On the track, Dr. Terry Trammel slipped and fell as he raced to the wreckage. He thought he had fallen in oil, but it was Zanardi's blood.
The crash had severed Zanardi's right leg at the knee and his left at the thigh some five inches above the knee. The driver's lower legs had disintegrated like those of land mine victims, said Dr. Steve Olvey, director of medical affairs for CART at the time. He had lost 70 percent of his blood, his pelvis was fractured in five places and he had a lacerated liver.
But Zanardi was alive.
At the hospital, Zanardi's wife, Daniela, told him he had lost his legs. But that was only part of the problem. He had been in a coma for three days, his heart had stopped at least once, and he was alive only because of the medical response to his injuries.
Much work for his recovery lay ahead.
NASCAR driver Max Papis, who has known Zanardi since they were kids in Italy, recalled visiting his friend in the hospital, where Zanardi glanced at Papis' new shoes.
"He said to 'Look at the positive side of this. For a long time I will not have to spend money buying those,' " Papis said.
Pushing the limits, he began to walk again only months after the accident. Always tinkering, Zanardi used technology and his experience from working with elite race cars to forge a new life to adapt to his new circumstances, to learn how to use prosthetic legs.
"You don't know how many times I fell just taking ridiculous small steps," he told the BBC. "It was bloody hard."
Two years after the accident, he returned to Lausitz to finish the 13 laps, and later began racing specially modified touring cars. But he had many other races to run. Pity didn't occur to him.
"He's a lion," said his former teammate, Jimmy Vasser. "He just never gave up."
Zanardi thought of it as part of his destiny, just something that happened to him, said Chip Ganassi, who owns the team that Zanardi once raced for.
''That was like a speed bump for him," Ganassi said.
Zanardi took up paracycling to stay in shape. A hand cycle is powered by the arms and features two coasting rear wheels and one steerable front wheel. In 2007, he was invited to attend the pasta party at the New York City marathon that was thrown by his sponsor, Barilla. He decided that if he was going, he should take part. At the race, he finished fourth. By 2011, he was first.

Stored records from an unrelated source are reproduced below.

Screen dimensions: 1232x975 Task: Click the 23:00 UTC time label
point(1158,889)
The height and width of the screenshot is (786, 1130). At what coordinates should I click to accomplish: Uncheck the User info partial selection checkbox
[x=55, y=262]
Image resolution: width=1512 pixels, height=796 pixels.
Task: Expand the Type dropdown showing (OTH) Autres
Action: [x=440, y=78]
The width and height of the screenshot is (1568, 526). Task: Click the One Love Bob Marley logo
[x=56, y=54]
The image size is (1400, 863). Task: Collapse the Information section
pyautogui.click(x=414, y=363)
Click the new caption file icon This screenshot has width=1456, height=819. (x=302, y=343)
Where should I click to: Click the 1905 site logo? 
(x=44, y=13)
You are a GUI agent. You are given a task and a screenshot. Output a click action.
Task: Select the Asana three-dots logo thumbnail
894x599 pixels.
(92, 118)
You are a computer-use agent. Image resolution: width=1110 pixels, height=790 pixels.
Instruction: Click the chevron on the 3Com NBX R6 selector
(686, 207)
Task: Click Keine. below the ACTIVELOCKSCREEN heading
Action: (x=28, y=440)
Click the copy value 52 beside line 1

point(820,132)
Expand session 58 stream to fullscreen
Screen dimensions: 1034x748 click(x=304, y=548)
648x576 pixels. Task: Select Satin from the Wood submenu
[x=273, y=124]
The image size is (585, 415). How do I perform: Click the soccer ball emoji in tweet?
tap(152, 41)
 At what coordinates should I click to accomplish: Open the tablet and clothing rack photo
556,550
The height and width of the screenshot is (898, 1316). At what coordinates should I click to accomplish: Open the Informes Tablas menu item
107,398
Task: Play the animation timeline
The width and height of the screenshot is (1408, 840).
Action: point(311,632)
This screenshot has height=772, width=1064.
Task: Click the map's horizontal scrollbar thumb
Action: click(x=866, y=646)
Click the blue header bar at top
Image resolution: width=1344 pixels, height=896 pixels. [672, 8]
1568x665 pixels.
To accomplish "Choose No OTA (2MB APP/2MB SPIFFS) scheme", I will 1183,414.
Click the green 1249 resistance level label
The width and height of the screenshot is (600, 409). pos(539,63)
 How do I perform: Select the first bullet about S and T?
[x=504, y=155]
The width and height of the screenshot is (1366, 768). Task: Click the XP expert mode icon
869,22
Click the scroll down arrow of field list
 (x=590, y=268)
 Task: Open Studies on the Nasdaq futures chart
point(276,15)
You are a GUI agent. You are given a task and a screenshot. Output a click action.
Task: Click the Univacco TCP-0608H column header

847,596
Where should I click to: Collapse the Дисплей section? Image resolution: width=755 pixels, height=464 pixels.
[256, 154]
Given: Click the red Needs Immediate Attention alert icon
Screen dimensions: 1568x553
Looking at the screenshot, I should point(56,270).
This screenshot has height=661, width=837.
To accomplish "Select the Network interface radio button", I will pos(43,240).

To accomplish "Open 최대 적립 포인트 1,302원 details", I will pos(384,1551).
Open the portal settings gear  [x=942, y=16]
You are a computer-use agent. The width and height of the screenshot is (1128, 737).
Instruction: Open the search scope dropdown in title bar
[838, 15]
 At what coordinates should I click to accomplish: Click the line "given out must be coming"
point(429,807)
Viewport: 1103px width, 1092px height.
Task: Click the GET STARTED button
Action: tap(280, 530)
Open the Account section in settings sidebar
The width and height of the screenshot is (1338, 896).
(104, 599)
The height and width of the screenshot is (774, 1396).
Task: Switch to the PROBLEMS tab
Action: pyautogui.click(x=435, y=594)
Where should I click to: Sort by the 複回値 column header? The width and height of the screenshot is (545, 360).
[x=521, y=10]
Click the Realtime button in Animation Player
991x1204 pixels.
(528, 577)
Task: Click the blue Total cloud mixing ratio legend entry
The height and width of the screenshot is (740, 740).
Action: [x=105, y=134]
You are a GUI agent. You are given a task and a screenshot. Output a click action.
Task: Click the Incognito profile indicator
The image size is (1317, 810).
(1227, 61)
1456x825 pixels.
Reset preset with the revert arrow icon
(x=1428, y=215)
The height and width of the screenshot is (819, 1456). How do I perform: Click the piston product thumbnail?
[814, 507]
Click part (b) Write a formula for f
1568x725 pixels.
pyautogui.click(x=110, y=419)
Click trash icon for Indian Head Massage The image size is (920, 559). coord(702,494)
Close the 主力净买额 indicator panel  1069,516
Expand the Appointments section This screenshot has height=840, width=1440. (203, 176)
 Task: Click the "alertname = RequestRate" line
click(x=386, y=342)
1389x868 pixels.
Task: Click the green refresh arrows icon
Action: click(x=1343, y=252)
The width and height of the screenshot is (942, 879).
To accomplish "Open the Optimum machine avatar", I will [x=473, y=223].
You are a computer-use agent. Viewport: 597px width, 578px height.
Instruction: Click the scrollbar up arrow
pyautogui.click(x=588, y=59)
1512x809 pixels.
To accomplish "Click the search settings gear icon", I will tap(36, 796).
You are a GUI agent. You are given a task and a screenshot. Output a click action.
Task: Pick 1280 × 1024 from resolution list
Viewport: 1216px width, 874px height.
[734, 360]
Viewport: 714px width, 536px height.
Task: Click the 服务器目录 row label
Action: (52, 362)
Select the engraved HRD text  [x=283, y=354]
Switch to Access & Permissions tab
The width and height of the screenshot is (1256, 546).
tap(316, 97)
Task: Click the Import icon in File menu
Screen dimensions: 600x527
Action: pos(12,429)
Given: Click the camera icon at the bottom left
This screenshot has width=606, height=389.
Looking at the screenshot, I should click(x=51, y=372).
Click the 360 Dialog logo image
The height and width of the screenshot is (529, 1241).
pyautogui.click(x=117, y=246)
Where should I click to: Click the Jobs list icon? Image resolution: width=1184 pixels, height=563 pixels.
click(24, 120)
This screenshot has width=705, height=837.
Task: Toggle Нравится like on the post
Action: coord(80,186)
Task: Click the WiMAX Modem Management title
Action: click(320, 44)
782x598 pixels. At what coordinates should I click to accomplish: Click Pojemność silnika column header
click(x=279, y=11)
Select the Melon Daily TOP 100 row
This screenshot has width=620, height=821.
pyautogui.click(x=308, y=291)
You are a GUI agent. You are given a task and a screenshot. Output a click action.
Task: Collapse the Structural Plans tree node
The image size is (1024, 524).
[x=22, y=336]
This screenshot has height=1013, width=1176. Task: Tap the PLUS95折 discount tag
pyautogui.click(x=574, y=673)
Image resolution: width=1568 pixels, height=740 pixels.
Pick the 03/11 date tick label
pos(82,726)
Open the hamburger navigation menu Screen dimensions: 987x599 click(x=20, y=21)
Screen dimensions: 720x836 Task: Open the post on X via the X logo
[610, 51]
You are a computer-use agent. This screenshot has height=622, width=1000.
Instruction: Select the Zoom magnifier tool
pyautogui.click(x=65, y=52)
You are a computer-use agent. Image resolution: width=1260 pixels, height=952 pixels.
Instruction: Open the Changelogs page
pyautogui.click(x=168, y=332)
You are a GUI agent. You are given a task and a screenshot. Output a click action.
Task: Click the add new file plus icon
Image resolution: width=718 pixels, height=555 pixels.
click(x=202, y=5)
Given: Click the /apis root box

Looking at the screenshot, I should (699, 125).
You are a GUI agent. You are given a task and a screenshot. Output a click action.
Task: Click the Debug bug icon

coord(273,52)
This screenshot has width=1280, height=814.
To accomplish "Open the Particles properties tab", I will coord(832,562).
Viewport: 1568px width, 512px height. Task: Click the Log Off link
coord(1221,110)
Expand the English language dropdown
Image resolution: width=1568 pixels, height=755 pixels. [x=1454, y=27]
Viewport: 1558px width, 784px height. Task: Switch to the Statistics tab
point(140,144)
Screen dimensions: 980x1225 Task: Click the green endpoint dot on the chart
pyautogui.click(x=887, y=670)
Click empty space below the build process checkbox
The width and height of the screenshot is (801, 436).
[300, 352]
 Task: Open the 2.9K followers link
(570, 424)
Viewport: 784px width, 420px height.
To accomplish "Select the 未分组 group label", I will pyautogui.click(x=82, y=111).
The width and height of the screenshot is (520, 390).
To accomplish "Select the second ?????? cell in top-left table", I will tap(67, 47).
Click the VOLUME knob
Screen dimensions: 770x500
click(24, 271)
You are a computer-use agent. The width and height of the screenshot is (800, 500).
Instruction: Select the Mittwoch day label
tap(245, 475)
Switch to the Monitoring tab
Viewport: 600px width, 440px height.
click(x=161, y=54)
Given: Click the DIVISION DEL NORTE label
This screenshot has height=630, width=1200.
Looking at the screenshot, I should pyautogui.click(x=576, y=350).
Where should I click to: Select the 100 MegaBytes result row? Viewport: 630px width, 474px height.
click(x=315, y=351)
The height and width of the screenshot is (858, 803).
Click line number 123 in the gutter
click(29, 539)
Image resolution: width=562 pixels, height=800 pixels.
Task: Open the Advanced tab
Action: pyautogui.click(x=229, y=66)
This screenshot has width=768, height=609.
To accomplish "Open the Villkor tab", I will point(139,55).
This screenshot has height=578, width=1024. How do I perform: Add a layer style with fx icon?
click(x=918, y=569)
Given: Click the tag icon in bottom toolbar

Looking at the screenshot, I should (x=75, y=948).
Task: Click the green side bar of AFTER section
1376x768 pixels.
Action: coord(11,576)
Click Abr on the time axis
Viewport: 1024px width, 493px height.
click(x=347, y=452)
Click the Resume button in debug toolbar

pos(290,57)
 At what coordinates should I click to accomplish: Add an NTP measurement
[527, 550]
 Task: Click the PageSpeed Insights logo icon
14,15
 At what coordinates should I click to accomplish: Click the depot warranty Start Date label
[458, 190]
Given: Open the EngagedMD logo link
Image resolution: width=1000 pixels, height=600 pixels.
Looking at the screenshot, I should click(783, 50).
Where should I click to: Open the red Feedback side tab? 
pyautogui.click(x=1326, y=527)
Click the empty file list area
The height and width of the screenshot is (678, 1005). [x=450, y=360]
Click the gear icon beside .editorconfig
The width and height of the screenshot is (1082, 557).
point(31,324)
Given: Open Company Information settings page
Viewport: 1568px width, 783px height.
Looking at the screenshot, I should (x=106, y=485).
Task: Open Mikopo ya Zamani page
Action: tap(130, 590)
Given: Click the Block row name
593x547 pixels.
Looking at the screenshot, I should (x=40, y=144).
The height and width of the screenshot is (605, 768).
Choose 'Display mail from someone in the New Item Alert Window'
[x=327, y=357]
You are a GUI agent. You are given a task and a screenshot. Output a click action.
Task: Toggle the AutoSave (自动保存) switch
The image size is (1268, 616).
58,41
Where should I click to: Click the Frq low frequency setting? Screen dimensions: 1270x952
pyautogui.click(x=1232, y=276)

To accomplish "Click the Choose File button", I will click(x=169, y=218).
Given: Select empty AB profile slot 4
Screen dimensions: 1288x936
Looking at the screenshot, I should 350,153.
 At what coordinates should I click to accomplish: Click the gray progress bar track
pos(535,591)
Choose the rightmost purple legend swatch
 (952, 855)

On Wednesday, he defeated one of the best in the world American Oscar "Oz" Sanchez, who won a gold medal in the time trial at the 2008 Paralympics in Beijing and a bronze medal in the road race. Sanchez took the bronze in London with a time of 25 minutes, 35.36 seconds.
Norbert Mossandl of Germany won the silver in London with a time of 25 minutes, 17.40 seconds.
Zanardi knew the Brands Hatch course north of London would be tough he once drove it in a race car. To make things worse, he had a bad crash with his favorite bike a few weeks ago a picture on his Twitter feed showed a crumpled vehicle, its front wheel askew.
But by Wednesday, all that was forgotten. He said Vasser had called him Tuesday night and promised him a car for the Indianapolis 500 if he won the gold.
''I'll have to call him back tonight and say 'Jimmy. I got the gold medal!' " he said. " 'How about the car?' "
Pistorius wins gold in 400 relay
Oscar Pistorius captured his first gold medal of the London Paralympics, helping South Africa win the 400-meter relay in a world-record time at the Olympic Stadium on Wednesday. The double amputee, known as "Blade Runner," anchored the team home in a time of 41.78 seconds. South Africa set the previous record at 42.50 in February.
It is Pistorius' fifth Paralympic gold across three games. He won the 200 in Athens in 2004 and the 100, 200 and 400 in Beijing in 2008. He has already won a silver in the 200 in London after being edged by Alan Oliveira of Brazil in Sunday's final. Pistorius will go for gold in the 100 on Thursday after qualifying on Wednesday night, and will defend his 400 title Saturday.